*** DATA SUPPLIED ***

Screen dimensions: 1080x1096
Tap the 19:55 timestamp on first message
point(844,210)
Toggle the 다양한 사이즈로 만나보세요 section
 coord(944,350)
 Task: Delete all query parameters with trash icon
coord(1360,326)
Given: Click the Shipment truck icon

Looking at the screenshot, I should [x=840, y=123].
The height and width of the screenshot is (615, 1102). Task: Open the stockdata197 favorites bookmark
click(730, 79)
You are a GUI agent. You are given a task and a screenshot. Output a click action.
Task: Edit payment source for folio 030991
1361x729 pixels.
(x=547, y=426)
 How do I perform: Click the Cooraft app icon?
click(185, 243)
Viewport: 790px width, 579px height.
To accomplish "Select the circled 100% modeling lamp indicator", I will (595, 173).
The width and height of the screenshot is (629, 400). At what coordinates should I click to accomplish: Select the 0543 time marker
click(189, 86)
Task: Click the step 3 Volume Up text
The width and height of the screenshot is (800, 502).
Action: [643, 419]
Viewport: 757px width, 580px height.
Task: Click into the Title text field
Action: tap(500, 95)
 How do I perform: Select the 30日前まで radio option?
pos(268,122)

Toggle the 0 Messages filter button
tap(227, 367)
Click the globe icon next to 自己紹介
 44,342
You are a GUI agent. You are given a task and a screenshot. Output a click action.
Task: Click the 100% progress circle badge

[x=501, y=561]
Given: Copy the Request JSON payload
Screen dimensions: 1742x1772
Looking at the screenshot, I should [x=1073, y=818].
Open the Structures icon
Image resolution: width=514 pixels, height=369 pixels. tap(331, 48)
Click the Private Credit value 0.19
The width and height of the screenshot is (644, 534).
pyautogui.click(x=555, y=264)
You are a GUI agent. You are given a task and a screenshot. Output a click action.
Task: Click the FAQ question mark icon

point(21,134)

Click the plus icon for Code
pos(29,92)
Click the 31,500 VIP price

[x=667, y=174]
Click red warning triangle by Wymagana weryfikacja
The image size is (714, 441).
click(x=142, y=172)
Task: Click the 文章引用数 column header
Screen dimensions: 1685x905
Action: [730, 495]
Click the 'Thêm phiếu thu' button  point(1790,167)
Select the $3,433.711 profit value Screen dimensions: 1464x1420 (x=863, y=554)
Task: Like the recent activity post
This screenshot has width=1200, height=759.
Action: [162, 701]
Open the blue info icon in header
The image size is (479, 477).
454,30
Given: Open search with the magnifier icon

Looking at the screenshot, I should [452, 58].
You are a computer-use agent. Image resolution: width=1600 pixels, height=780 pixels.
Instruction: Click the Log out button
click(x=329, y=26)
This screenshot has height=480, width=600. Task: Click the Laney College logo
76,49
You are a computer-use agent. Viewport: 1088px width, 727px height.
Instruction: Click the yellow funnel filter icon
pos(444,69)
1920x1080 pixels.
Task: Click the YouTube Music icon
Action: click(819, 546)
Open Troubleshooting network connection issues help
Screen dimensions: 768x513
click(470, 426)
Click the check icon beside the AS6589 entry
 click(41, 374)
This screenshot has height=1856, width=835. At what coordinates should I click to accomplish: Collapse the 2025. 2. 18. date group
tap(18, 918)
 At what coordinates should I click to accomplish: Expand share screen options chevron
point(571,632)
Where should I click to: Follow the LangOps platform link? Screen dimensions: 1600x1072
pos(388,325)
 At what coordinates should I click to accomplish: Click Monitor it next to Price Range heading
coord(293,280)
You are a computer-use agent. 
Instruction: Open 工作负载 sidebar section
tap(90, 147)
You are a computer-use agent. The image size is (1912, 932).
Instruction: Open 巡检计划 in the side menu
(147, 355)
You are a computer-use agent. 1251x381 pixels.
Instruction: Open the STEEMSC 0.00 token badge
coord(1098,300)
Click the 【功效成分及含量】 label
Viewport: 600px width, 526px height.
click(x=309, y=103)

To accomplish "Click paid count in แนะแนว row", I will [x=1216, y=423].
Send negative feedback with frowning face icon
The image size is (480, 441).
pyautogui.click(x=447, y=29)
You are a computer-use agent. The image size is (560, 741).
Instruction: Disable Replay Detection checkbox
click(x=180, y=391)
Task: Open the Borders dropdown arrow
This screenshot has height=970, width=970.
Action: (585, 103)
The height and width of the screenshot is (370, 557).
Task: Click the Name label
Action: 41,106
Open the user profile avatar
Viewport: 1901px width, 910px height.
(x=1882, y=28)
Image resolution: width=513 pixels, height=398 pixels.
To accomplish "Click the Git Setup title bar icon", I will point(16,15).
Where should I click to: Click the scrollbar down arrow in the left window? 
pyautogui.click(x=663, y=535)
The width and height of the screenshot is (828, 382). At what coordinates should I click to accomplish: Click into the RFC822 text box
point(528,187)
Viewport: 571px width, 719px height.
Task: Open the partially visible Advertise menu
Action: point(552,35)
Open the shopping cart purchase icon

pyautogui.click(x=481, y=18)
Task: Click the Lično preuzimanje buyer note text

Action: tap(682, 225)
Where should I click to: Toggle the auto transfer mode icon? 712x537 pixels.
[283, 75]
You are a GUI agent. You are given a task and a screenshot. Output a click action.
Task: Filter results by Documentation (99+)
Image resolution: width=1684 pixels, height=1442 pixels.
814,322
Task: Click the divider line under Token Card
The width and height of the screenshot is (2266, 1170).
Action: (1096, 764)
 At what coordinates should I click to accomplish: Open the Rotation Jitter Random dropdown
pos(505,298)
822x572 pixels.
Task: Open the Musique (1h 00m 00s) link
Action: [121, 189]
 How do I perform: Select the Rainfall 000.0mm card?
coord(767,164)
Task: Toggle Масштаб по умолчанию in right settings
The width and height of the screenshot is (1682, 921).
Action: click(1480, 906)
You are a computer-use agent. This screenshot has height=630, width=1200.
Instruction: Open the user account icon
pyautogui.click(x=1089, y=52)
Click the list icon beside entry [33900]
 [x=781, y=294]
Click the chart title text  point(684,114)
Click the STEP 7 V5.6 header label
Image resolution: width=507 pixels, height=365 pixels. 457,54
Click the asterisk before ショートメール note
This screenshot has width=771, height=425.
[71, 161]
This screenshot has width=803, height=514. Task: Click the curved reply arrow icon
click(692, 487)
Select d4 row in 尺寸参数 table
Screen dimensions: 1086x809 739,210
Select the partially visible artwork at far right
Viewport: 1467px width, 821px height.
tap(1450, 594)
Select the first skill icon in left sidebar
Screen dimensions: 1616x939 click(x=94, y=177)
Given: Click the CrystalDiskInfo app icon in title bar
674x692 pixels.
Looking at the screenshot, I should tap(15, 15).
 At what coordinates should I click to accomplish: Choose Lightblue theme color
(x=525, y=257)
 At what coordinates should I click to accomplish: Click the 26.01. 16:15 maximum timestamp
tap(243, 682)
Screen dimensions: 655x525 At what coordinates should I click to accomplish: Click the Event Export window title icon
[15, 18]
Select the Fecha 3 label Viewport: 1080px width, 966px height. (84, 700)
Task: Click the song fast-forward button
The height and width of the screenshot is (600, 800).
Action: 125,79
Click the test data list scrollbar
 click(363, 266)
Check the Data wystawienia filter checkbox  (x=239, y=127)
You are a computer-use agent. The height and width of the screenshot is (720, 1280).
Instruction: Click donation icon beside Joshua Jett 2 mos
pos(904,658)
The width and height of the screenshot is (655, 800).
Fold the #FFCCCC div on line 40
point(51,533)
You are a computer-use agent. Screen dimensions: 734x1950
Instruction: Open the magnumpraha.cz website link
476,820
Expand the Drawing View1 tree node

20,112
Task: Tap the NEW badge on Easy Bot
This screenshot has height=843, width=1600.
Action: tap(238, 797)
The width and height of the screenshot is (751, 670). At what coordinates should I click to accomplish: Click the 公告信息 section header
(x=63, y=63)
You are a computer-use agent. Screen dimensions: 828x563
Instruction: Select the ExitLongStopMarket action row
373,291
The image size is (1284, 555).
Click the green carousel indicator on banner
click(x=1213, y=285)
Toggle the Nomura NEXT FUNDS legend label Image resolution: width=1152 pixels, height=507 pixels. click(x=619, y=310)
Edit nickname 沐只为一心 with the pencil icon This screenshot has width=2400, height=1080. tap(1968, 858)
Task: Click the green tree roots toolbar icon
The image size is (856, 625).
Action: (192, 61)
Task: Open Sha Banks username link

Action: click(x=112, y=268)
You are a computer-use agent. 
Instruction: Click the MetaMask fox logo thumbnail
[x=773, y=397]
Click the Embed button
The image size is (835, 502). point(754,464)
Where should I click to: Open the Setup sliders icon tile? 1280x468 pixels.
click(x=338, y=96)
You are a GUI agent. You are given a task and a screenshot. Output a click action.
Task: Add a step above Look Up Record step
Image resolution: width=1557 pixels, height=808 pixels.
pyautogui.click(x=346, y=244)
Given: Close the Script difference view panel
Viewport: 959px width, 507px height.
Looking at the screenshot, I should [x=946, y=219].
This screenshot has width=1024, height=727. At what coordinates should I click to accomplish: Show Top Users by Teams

*** End of DATA SUPPLIED ***

→ **PROBLEM DETAILS**
Using the entries shown above, reproduce verbatim the lines from the line bearing "Task: Filter results by Documentation (99+)" to the line bearing "Click the chart", inclusive.

→ **RESULT**
Task: Filter results by Documentation (99+)
Image resolution: width=1684 pixels, height=1442 pixels.
814,322
Task: Click the divider line under Token Card
The width and height of the screenshot is (2266, 1170).
Action: (1096, 764)
 At what coordinates should I click to accomplish: Open the Rotation Jitter Random dropdown
pos(505,298)
822x572 pixels.
Task: Open the Musique (1h 00m 00s) link
Action: [121, 189]
 How do I perform: Select the Rainfall 000.0mm card?
coord(767,164)
Task: Toggle Масштаб по умолчанию in right settings
The width and height of the screenshot is (1682, 921).
Action: click(1480, 906)
You are a computer-use agent. This screenshot has height=630, width=1200.
Instruction: Open the user account icon
pyautogui.click(x=1089, y=52)
Click the list icon beside entry [33900]
 [x=781, y=294]
Click the chart title text  point(684,114)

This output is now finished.